1700 jaar geleden – en we víeren dat ook dít jaar hier en nu – kwamen op ‘n eerste wereldwijde kerkvergadering “Het concilie van Nicea” christenen bij elkaar in woord en gebed, zoekend naar eenheid. Ze spraken met elkaar over wie Jezus nu eigenlijk is. Daar kwamen ze uit door samen éen geloofsbelijdenis op te stellen. Dat concilie wijst ons als christenen ‘n weg naar verdieping van onze eenheid. Dat is ‘n weg van samen beraden als er verdeeldheid dreigt, van samen belijden wat wij geloven en van samen vieren van ons geloof, hoop en onze liefde onderling met daarbij de geloofsbelijdenis als bindend houvast.
En juist bij dat gelóof lijkt de schoen te wringen, immers de geloofsleer binnen de katholieke kerk is op ‘n aantal punten ánders dan die van de andere christelijke kerken. We kunnen dan wel dezelfde geloofsbelijdenis hebben en uitspreken met elkaar, maar de interpretatie daarvan blijkt bij eenieder weerbarstiger. We konden het – en als bisschop kan hij niet anders – mgr. De Korte onlangs horen zeggen op zijn lezing in de Petruskerk, met consequenties van dien m.b.t. oecumene en eucharistie...
En tóch: dít uur, déze zondagochtend zijn wíj hier samengekomen als christenen van de Andreaskerk, van Samen Kerk Hilvarenbeek, van de Petrus, Norbertus of anderszins: állemaal even welkom, om traditiegetrouw deze Dag des Heren bij elkáar te schuilen, ons leven én ons geloven oprecht met elkaar te vieren en te delen.

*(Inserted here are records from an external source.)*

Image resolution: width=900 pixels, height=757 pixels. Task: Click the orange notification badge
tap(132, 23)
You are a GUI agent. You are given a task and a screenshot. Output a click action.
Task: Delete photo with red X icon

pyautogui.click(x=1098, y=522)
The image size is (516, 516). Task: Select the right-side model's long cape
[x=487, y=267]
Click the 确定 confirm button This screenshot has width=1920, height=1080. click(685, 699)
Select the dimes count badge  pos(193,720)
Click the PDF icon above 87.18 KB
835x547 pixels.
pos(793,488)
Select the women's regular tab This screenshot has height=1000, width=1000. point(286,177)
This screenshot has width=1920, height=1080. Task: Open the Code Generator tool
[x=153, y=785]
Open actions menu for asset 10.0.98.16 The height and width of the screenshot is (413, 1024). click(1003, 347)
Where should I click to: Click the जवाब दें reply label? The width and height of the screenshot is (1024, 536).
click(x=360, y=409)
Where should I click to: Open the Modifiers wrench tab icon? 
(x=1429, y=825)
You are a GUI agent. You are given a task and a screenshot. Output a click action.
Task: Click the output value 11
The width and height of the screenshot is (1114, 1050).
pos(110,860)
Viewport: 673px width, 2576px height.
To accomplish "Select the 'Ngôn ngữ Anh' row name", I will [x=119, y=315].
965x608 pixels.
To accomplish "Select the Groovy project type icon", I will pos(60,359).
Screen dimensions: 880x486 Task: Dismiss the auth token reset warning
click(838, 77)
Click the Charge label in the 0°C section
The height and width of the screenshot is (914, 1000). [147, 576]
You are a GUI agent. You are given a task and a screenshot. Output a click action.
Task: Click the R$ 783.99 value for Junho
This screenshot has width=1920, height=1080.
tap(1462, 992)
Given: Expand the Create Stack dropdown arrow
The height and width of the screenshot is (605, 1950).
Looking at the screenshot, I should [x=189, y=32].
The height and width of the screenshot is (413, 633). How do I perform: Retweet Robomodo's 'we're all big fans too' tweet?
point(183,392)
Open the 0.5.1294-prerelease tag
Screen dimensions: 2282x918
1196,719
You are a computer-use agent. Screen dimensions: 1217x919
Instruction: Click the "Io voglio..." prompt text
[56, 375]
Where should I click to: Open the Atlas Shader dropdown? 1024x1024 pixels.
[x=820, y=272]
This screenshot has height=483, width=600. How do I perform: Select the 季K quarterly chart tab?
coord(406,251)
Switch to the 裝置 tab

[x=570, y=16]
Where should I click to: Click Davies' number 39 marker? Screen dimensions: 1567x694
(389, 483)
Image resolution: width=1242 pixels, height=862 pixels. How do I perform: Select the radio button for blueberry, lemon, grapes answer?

We doen dat vandaag - in het voetspoor van Martha - als zoekende gelovigen en als Pelgrims van hoop – immers wíj zijn níet meer. Wanneer Jezus in Bethanië aankomt is Lazarus al vier dagen gestorven. In haar verdriet en met alles wat ze gelooft stapt Martha verlangend op Jezus af, ’n goeie vriend: “Als U hier was geweest was mijn broer niet gestorven. Maar zelfs nú weet ik dat alles wat Jij van God vraagt, God Jou zal geven.” Terwijl zíj helemaal nog niet weet dat Jezus doden weer nieuw leven kan inblazen vraagt Híj haar om vertrouwen in Hem: “Ik ben de opstanding en het leven. Wie in Mij gelooft zal leven… Geloof je dat?” “Ja, ik geloof!”, horen we Martha zeggen.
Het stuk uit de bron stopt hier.